**ACTION ITEM:** Only lines containing the word "Click" belong in the answer; copy each one from the records.

**RECORD SET:**
= = = = =

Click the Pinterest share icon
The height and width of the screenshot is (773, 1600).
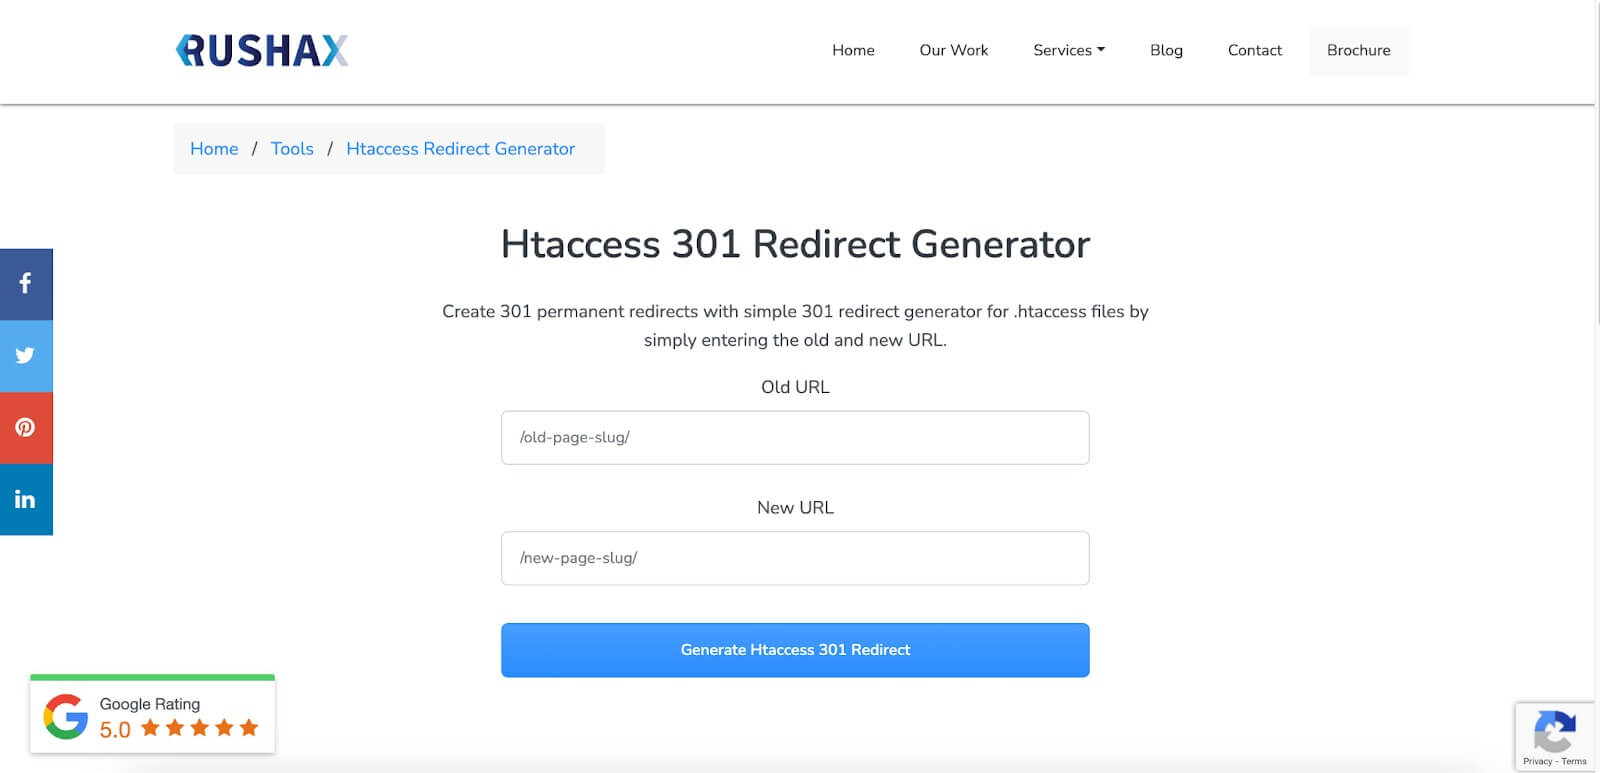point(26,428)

= = = = =

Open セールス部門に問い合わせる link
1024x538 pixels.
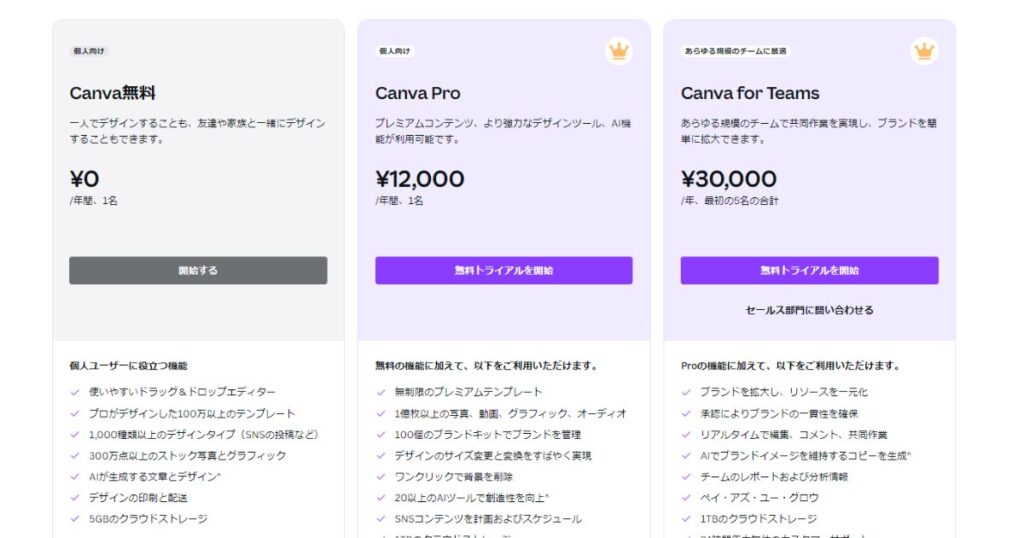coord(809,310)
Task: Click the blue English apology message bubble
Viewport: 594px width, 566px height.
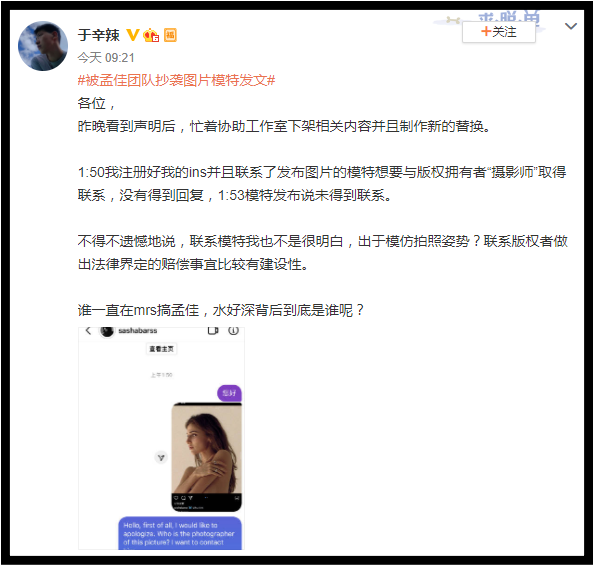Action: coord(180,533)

= = = = =

**TASK RESULT:**
Click the Pinterest share icon
Task: Click the blue English apology message bubble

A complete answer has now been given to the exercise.